On Ned, 2015-12-27 at 18:50 -0500, Offray Vladimir Luna Cárdenas wrote:

Hiya,

> Seems that the reasons exposed in this tread are: It predated
> markdown,  so was already used inside the community, and gives us
> finer control on  the overall markup language, including exporting
> formats. 

Nothing against it, but some features like footnotes are simply 'must'
for serious writing, at least in my domain.

> Two projects implement this idea  Pandoc[2] 

Yeah, Pandoc is great and it would be cool to have Pillar support for
it.

> and Grav[3] and both use a combination of markdown and yaml.

Grav looks interesting, but I believe I simply want to leave PHP world.
:-)

> My bet is on  pandoc (markdown+yaml) for writing almost anything, with
> some advantages  over pillar:

My main complaint to markdown is that it is not standard, despite many
attempts (or extensions).

> b. It has support for bibliographic references, footnotes a a more 
> complete feature set.

I wonder how is it that despite being present for so long, it does miss
such features...

> I have been using Nikola myself and keeping myself under a more
> cohesive  python environment for making my publishing and
> scripting/programming  exploration. That changed after knowing
> Pharo/Roassal/Moose and now I  try to "live inside" these technologies
> most of the time for my own  interactive documentation and
> visualization project[6] and connect with  the external world via
> standards & formats like Json, cvs, yaml and  markdown. That's why now
> I'm using grav instead of Nikola for my web  publishing. 

Have you considered to use Pillar markup with Nikola?

That's one option I'm considering if Pillar is going to get things liek
footnotes etc.

> Ecstatic have more powerful things like a logic-less 
> approach to templating via mustache, that is neutral to the
> underlaying language

That would be another 'pro' for Pillar markup+Nikola, although I belive
Jinja is sufficient for my web needs.

Btw, let me say that I'm also inspired with Butterick and was
considering to use Racket for my project, but ended up here. :-)

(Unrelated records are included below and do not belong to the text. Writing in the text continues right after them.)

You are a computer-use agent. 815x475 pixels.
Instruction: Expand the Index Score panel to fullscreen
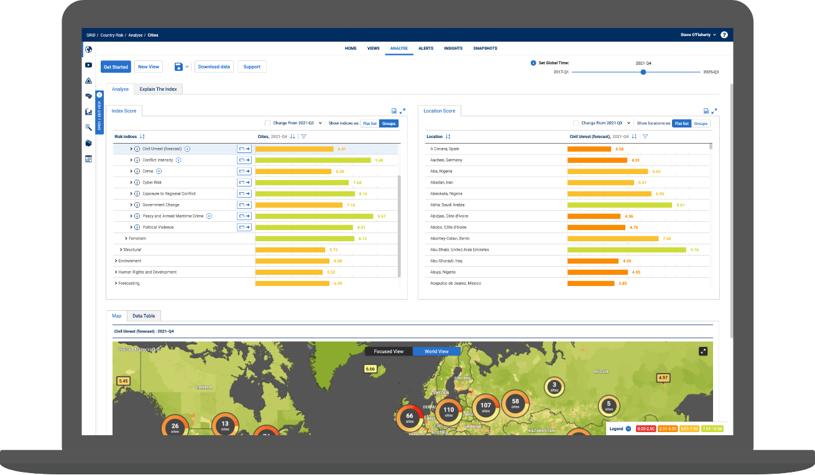point(403,111)
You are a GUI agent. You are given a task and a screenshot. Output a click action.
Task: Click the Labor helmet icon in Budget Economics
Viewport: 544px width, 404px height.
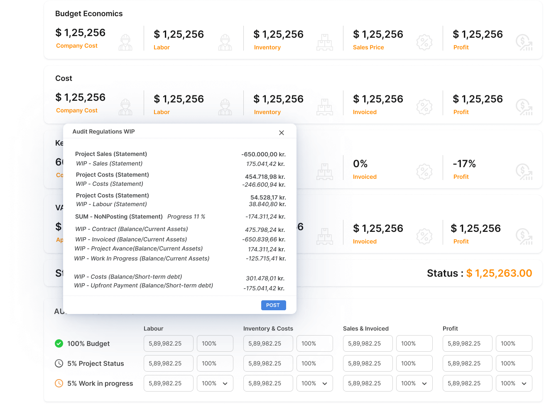tap(225, 42)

> So, while I think that choosing Pharo technologies is better for
> making  them more mature, tested and used, I also think that is
> important to  choose proper balance to know which combination of Pharo
> technologies  and external ones is adequate. 

I didn't mention, but I was playing with Golang's Hugo for some time
which is also nice and, to me, preferrable over PHP.

> Ps: Would you mind to share more details about your project. The 
> questions you're asking for it are pretty interesting.

Well, I' considering to write extensive application for Vedic astrology
(including calendaring app) which could be used for research purposes,
e.g. having ability to seatch for different patterns present in charts
stored in local (Sqlite3) databases. There is something similar here:

http://saravali.de/maitreya.html

but it's written in C++/wx, while I hope to make it with Pharo.


Sincerely,
Gour

-- 
Whatever action a great man performs, common men follow. And 
whatever standards he sets by exemplary acts, all the world pursues.
-- 
As a strong wind sweeps away a boat on the water, 
even one of the roaming senses on which the mind 
focuses can carry away a man's intelligence.